Conoció a su actual esposo a través de las ondas hercianas. Y a miles de kilómetros de distancia. Sería su voz o tal vez la magia de la radio lo que les condujo al amor. Ella hacía un magacine en una emisora de FM en la capital de Brasil. Él trabajaba en Vigo en las alturas, porque es especialista en obras en vertical y se pasa la mayor parte del día colgado de unas cuerdas sobre el vacío, reparando fachadas. Pero en el tiempo de ocio mataba su gusanillo radiofónico con colaboraciones esporádicas para esa cadena. Así fue como Cristiane Pereira de Miranda (26 años) tuvo contacto con Sandro Elías Carneiro (31). Todo surgió a raíz de un luctuoso suceso ocurrido en el 2004. Fue el homicidio de Sara Alonso, por el que había sido condenado a 13 años de prisión el brasileño Marcos Antonio da Silva. La noticia fue transmitida a Brasilia por Sandro Elías y se dio la circunstancia de que entró ese día en el programa de Cristiane Pereira. Ella le dio paso. Él se sintió sugestionado por su voz y le dijo al director de la cadena radiofónica que le gustaría conocerla, y si podía presentársela en su próximo viaje.

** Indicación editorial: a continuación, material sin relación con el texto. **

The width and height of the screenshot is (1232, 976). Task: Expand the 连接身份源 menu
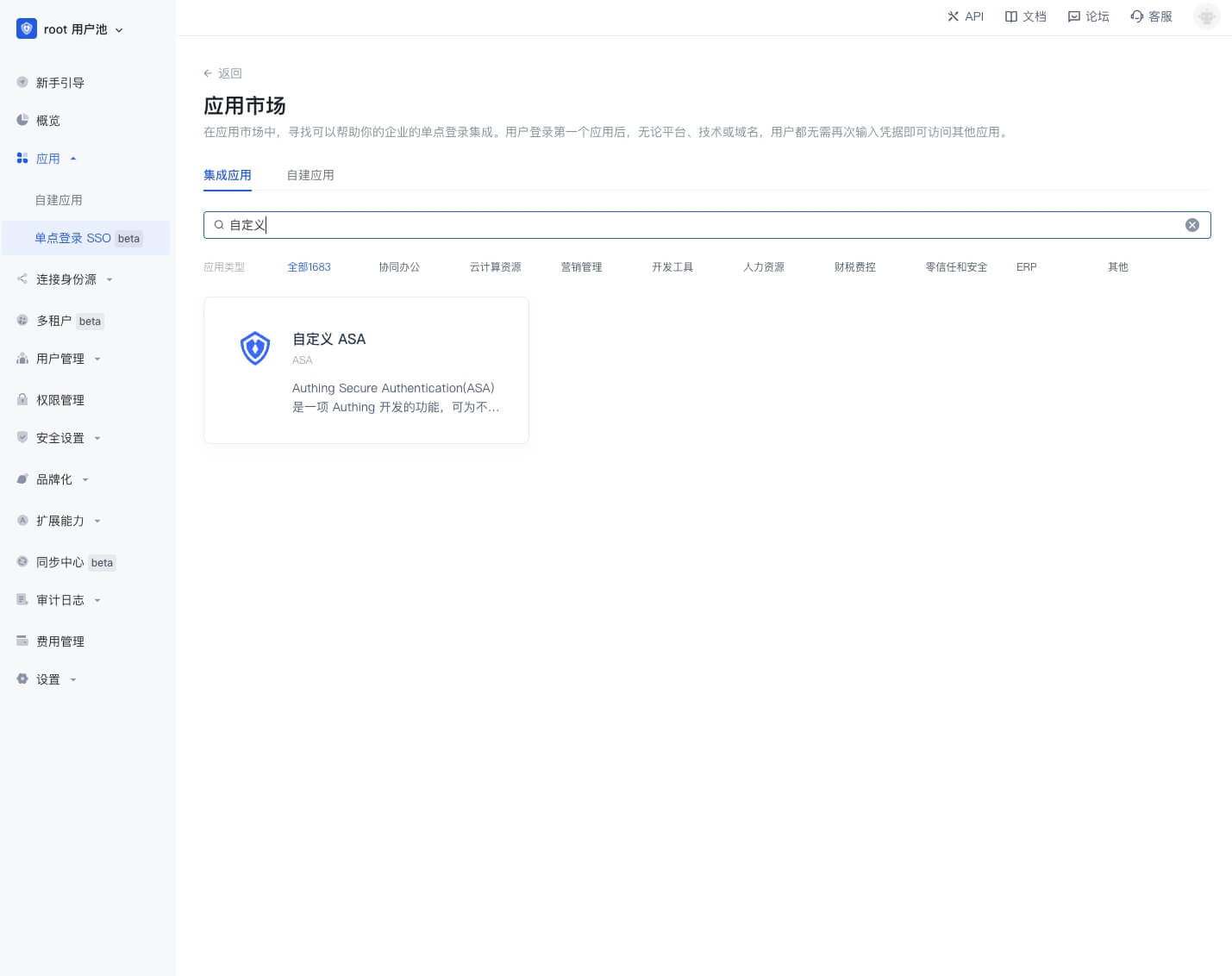[66, 279]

Ambos son naturales de la capital brasileña. Sucedió de esa manera. Se enamoraron. Pronto llegó la boda. Y, desde hace seis meses, ya viven juntos en Vigo.

«Soy locutora de radio, pero aquí trabajo por las tardes limpiando la maquinaria en una carnicería», afirma. Ahora el segundo apellido de Cristiane es Eneias, porque en Brasil la esposa puede adoptar el de su marido y ella lo ha preferido, renunciando al suyo.

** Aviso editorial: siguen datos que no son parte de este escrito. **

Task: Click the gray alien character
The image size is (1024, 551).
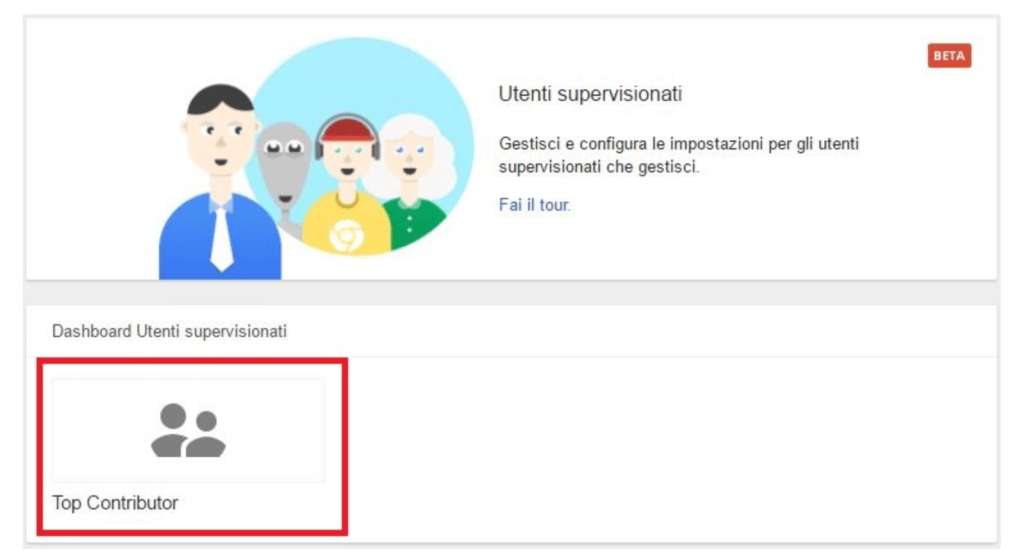Action: point(284,176)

Durante cinco años trabajó para Líder y Alborada, dos cadenas de FM de Brasilia. Hizo sendos magacines radiofónicos, dedicados sobre todo a la música y a entrevistas de actualidad. Estaba hasta cuatro horas seguidas en antena, desde el mediodía hasta las cuatro de la tarde. Su último trabajo antes de partir de sus país fue para una cadena de supermercados, realizando promociones publicitarias a través de la megafonía.

«En las emisoras de radio me solicitaban muchas canciones de los artistas más conocidos de Brasil o de los que estaban de moda, como Zeze y Camargo», afirma. «Había muchas dedicatorias para bautizos y bodas», añade. La mayoría de las canciones que ofrecía eran románticas. Contaba con una importante y fiel audiencia.

Tiene una voz dulce y agradable. Pero quiere dominar bien la pronunciación en castellano, porque no descarta repetir esa experiencia en Vigo. «Todo dependerá de que me ofrezcan una oportunidad. Me gustaría hacer aquí un programa musical para los inmigrantes», manifiesta. Asegura que le encanta la ciudad, aunque al principio dice que pasó algo de frío. «También fue un cambio muy grande en mi trabajo, porque, además de hacer la limpieza en una carnicería, atiendo a una familia por las mañanas», afirma. Vio la nieve por primera vez en su viaje más largo que hizo por Galicia. Fue a Cabeza de Manzaneda (Ourense) y le fascinó, aunque prefiere la playa de Samil.